Classification based on Named Entity Extraction
Once the text of an article has been extracted it is passed to another part of the analysis engine for classification i.e. to determine whether the story is about Technology, Arts, Entertainment, Business, Finance, etc. Classification is partly achieved by extracting the named entities such as people, places, organisations, keywords, dates, twitter handles etc. from the article. Proper categorization is critical as an article is only valuable if its audience can find it. Classification tags an article with metadata from up to 500 categories, which conform to the IPTC NewsCode taxonomy.
Further Classification and Organisation based on Concept Extraction
More sophisticated analysis engines can also extract concepts from an article. Focusing on concepts and not purely relying on keywords, when analyzing text, results in better tagging and allows aggregation services to cluster similar stories together.
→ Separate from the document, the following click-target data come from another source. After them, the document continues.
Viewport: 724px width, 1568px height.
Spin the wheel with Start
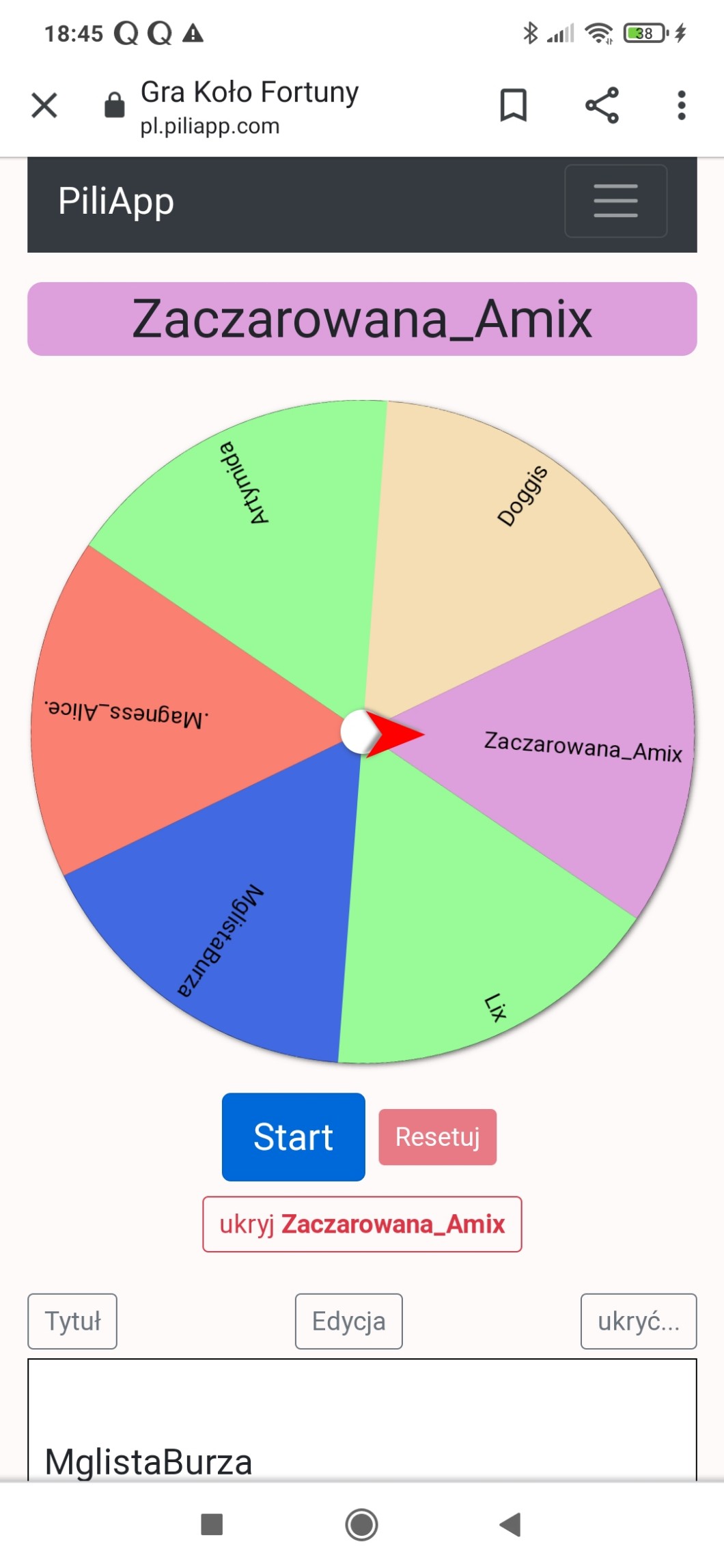coord(293,1136)
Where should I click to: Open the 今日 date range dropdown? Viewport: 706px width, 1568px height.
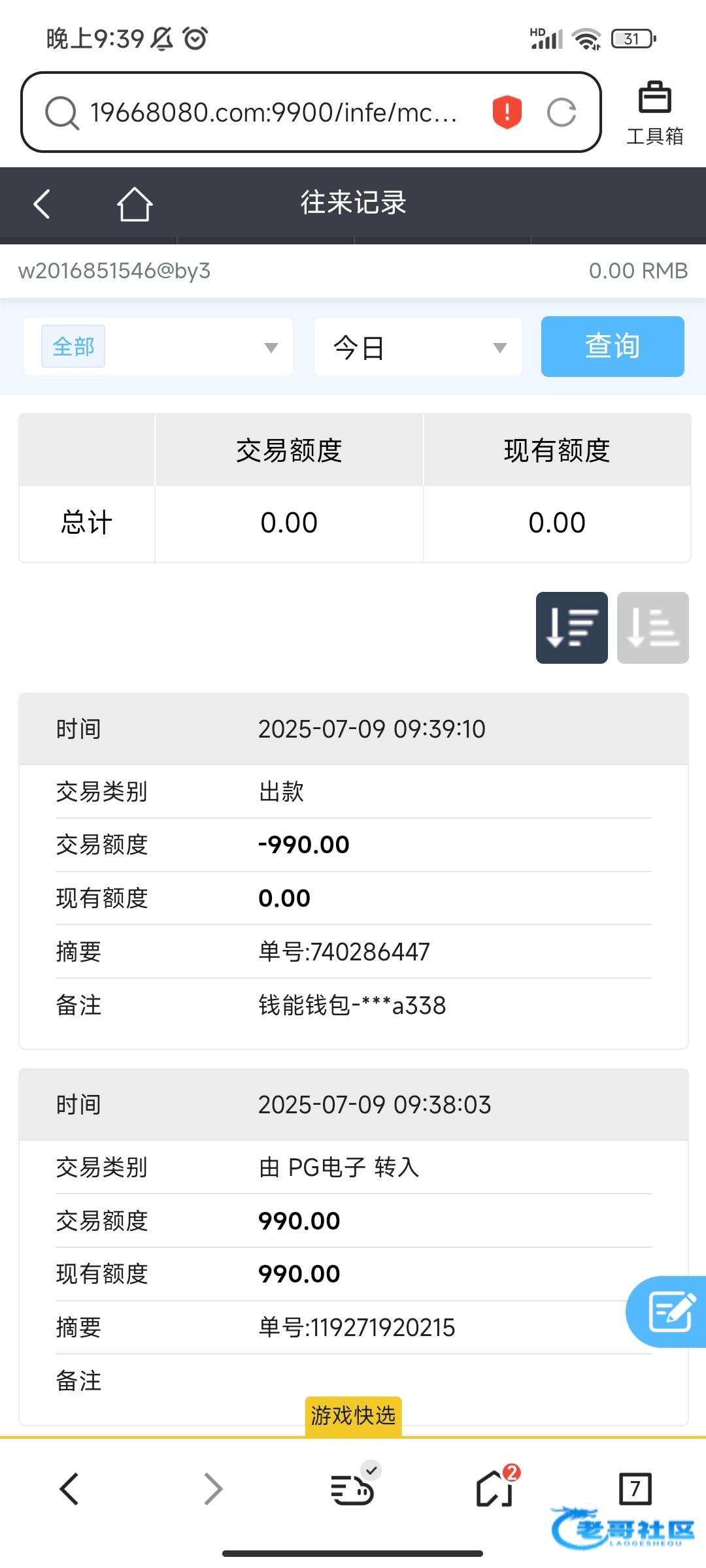pyautogui.click(x=418, y=347)
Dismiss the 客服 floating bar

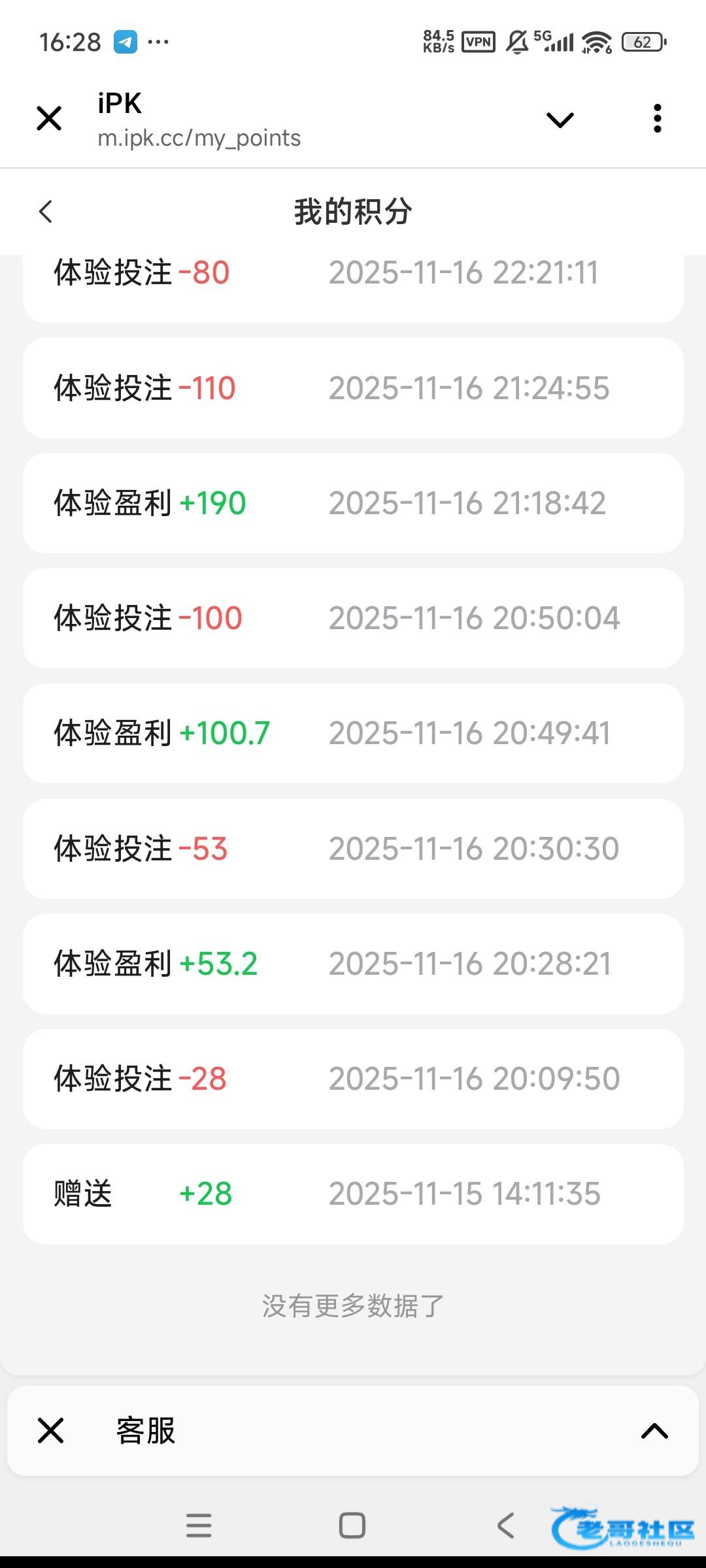[x=50, y=1430]
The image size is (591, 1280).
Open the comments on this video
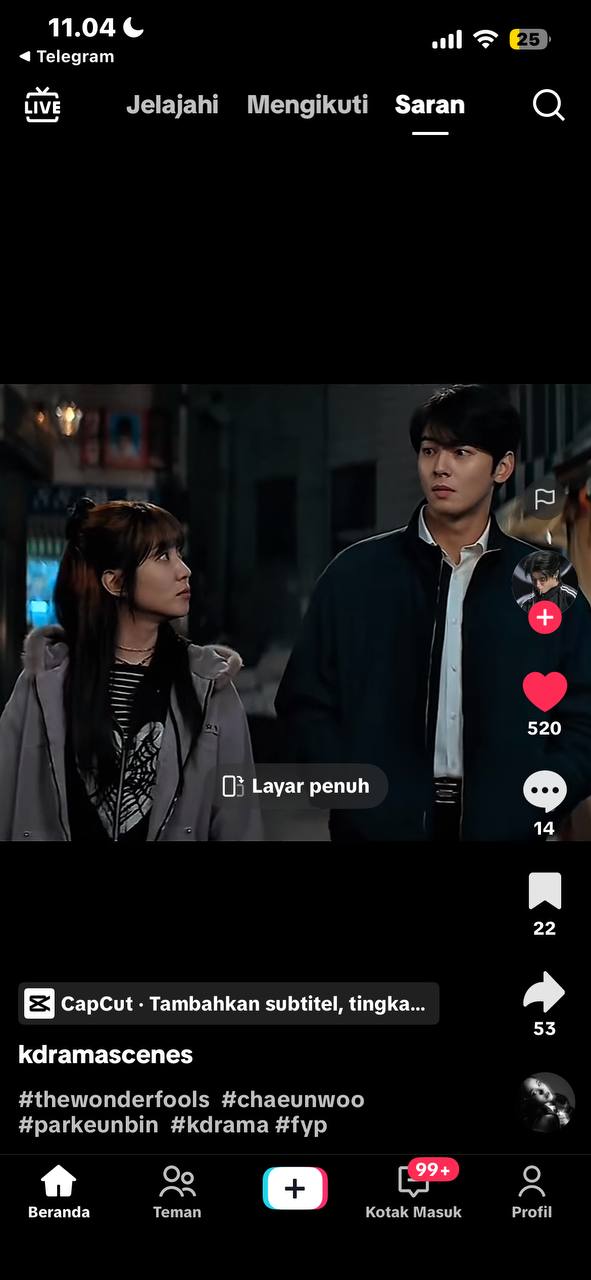tap(545, 792)
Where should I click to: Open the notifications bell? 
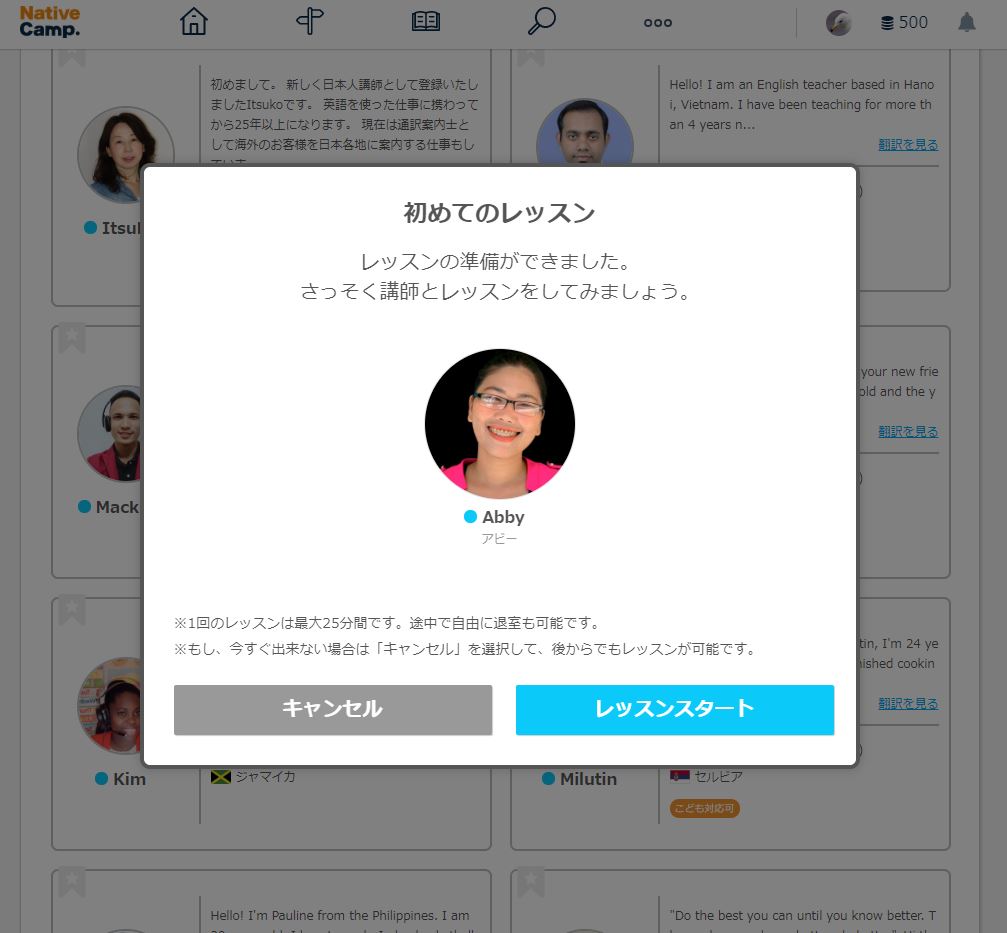coord(966,22)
For example an article on the current state of the Japanese economy when passed to AYLIEN’s Concept Extraction API endpoint yielded the concepts “deflation“, “public debt“, “sales tax“, “economist“, “gross domestic product“, “abenomics“, “moody’s analytics” and “bond” among others.
A key feature of a concept extraction system is the ability to provide what is called “word sense disambiguation” i.e. the ability to realise that in a tech article that mentions Steve Jobs, the word “Apple” is more like to refer to the company than the fruit! Extracting concepts can also be coupled with Topic Modelling and Clustering, which allow the reader to follow stories as they progress through time and also allows the system to uncover and present similar stories while removing duplicate or near duplicate articles.
Going a level deeper in understanding text
Context is key to the way News Aggregators provide relevant content. We chatted with Drew Curtis, the creator of Fark.com who had this to say about the current state of News Aggregators; “They’re looking at article content only, I’m arguing that the next level, is taking content that people maybe don’t care as much about and adding context to make them care.” Drew also gave us a nice example, Net Neutrality, “it’s been around for years, but only recently did anyone figure out how to make the average person care about it.”
More sophisticated analysis engines can extract intent and high-level concepts from an article, which when combined allow you to add context, and to better understand the story, not just an article. Traditional news aggregators are only going so deep, in attempting to understand text and pushing content to readers based on topics or keywords. The next wave of news aggregators need to “understand” and distribute content, not just “tag” and distribute content.
Sentiment Analysis of content can also help add context. It can allow machines to detect the tone of a text, whether it’s positive or negative, subjective or objective. Keeping track of the types of articles (sentiment, topics, categories) that a reader consumes, shares or upvotes will allow a system to learn about a reader’s preferences and present articles that are more and more in tune with the readers tastes.
Spreading the Word
Sharing useful or interesting stories gives us some “social currency” and so we are always keen to pass on articles that we think our friends and colleagues might enjoy or find useful. A good text analysis engine will also aid in this process by, for example, providing hashtag suggestions which allow for more effective sharing of content across social media sites.
Text Analysis provides the tools that make it possible for Content Aggregation systems to make sense of the myriad news articles that are published every day and present the reader with articles that are honed to their individual tastes but only when we start focusing on machines “understanding content” before it’s recommended will news aggregators become truly powerful.